● **EXERCISE INSTRUCTIONS**: Pick up the review of Jack Williamson's novel Dreadful Sleep after its final sentence and keep writing it.

● **EXCERPTED TEXT**:
● ● ● ●

The book contains any number of highly atmospheric and exciting sequences, such as Dunbar’s reading from the diary of a plane that had crash-landed near the South Pole 20 years earlier; our hero’s painfully slow odyssey from Antarctica to South America, in a stasis-paralyzed world in which everything is rock hard and frozen, including the Atlantic Ocean; and finally, Dunbar and Karalee’s desperate fight against the Saturnians and their wicked Earth allies, on a hilltop in the Palisades of New Jersey. The book dishes out surprises in plenty, and I am trying to be a little coy here so as not to spoil any of the fun. Dreadful Sleep is the type of book about which a reader just wants to gush, but about which is sadly compelled to display some self-restraint. You’ll just have to trust me on this one: Williamson’s book here is a doozy.
And apparently, Weinberg and myself aren’t the only ones who think so. When I chanced to mention this novel recently, on the Vintage Paperback and Pulp Forum page on Facebook, who happened to chime in but Stephen Haffner himself, the founder of Haffner Press, which puts out big, gorgeous, modern-day hardcover volumes written by Golden Age authors. Haffner replied to me that Dreadful Sleep “is my all-time favorite early Williamson tale. It cries out for a cinematic adaptation … the image of our hero using the stop-watch [sic … it’s more of a bracelet, but whatever] to traverse the chrono-frozen ocean will never leave me, not to mention the Cthulhuoid monster nesting over NYC and harvesting immobilized citizens from city streets. Ewww!” Haffner also alerted me to something that I had not been aware of: the fact that Dreadful Sleep can now be found as just one of the offerings in Haffner Press’ 616-page whopper collection Spider Island: The Collected Stories of Jack Williamson, #4. The Legion of Time, another terrific Williamson short novel from 1938, is also to be had here, in addition to two other novels and eight short stories, plus a Williamson interview and pertinent articles! Haffner Press only puts out stunning volumes, if my four previous experiences with the company are any indicators, and I’m sure that this volume would surely be the way to go, as opposed to the 1977 edition of Dreadful Sleep that I just proofread; I mean, read.

● ● ● ●

Data items:
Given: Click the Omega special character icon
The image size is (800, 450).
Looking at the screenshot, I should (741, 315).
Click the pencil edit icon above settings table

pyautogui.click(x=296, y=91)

● ● ● ●

● **ANSWER SECTION**:
Williamson’s book may not be perfect — as usual, he has a regrettable tendency to overuse some of his pet words, such as “supernal” and “ophidian,” and the ending might strike some as a tad rushed — but you will yet be hard put to find a sci-fi/fantasy pulp adventure much more colorful or exciting as this one. Truly, a bravura piece of work from the future Grand Master.